Praktisi Pendidikan Islam. Bergiat sejak 1996.
Tim Bina Program SMPIT Teuku Umar Meulaboh. Melayani Prog.seminar dan training untuk komunitas ataupun lembaga.
Nuqaib AlAttas memandang pendidikan sebagai elemen transformatif bagi suatu bangsa dan generasi. Lewat lembaga pendidikan yang utuh, seluruh nilai peradaban, cita kemanusiaan dan bahkan motif penciptaannya akan terealisasi.
Sudah menjadi tabiat alamiah bahwa tantangan dan hambatan akan selalu mengiris laju pendidikan yang dimaksud. Baik secara sejarah, falsafah dan konteks perubahan sosial yang begitu cepat dan drastis. Belum lagi intrik kepentingam politik, kebijakan, moralitas dan kelemahan SDM.
Adalah pemting untuk menimbang dan menakar kembali vitalitas pendidikan kita dan urgensinya secara eksplisit dalam kultur kita. Dalam arti bahwa kita dapat merasakan wibawa pendidikan itu, melihat manfaatnya secara konstan lewat perilaku kaum terpelajar dan utama para guru-gurunya (juga dosen). Segala instrumen dan acuan yang dicanangkan pemerintah mesti dapat diadaptasi dengan baik oleh seluruh komponen pendidikan: utama keluarga, sekolah dan lingkungan luas). Dan acuan pemerintah itu mesti tidak bertumpu pada ideologi “proyek”,sebab akan merusak capaian pendidikan yang dicita-citakan.

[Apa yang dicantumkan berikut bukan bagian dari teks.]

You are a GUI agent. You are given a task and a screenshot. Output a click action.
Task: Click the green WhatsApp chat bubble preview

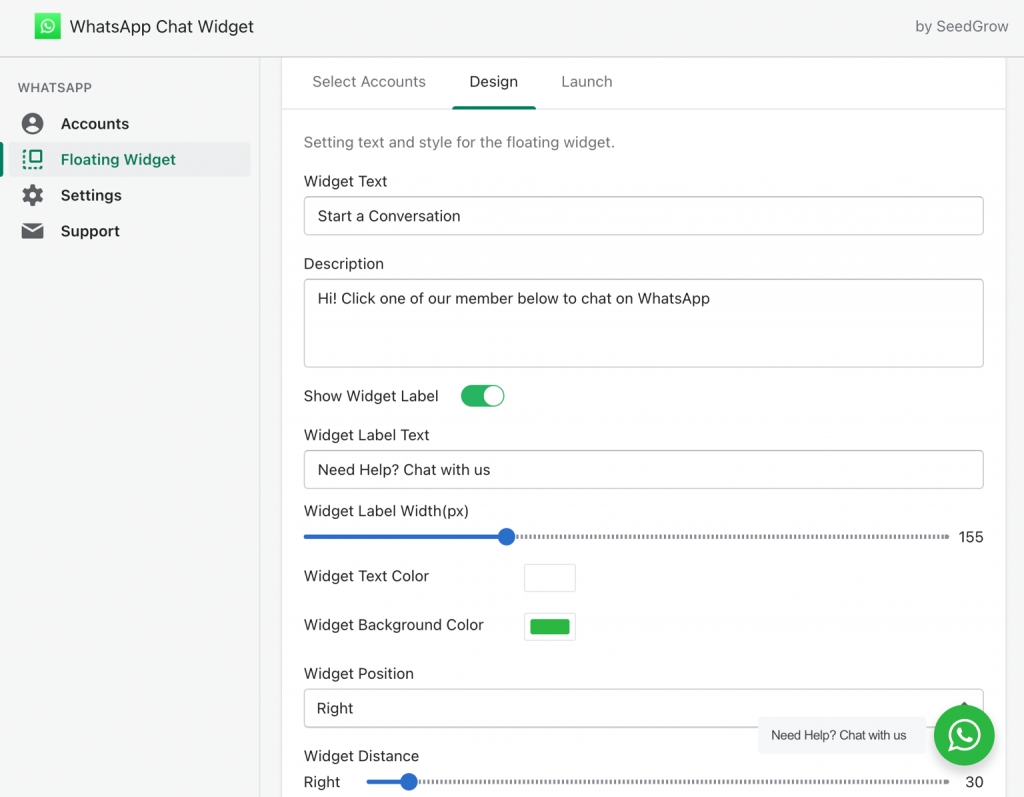tap(963, 735)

Bahkan mungkin juga diperlukan perombakan struktur materi pendidikan kita, yang ditinjau masih terlalu padat dan tidak mengarah pada kompetensi signifikan serta terhubung pada life skill secara langsung. Walaupun secara konseptual arah itu telah tampak, tapi tak memberi dampak pada lulusan. Ditambah lagi padatnya prosedur administrasi pada proses pembelajaran (pendidikan) di kelas yang dituntut kepada guru.
Kita juga memerlukan inovasi yang mungkin radikal demi menyesuaikan dengan perubahan sosial (TIK) yang begitu cepat, seiring dengan pergeseran nilai di tengah masyarakat. Inovasi itu menyangkut reorientasi pendidikan kita yang sejalan dengan pemerintah, keluarga dan sekolah, yang dengannya kita bersama menggarap capaian pendidikan yang dicitakan. Reorientasi itu juga mesti searah dengan nilai lokal (tradisi Islam). Bahkan perlu meninjau kembali relevansi dan aktualisasi pendidikan Islam dalam kultur sekolah di Aceh, misalnya.
Singkatnya, pada poin inovasi ini, kita memerlukan formula percepatan dan perbaikan motoda demi mewujudkan hasil pendidikan holistik, adaptif dan menjunjung tinggi nilai nilai spitualitas (keislaman) di tengah gelombang sekularisme dan materialisne yang mencolok. Yang kedua sebutan tadi menjadi “momok” sendiri bagi pendidikan Indonesia secara umum.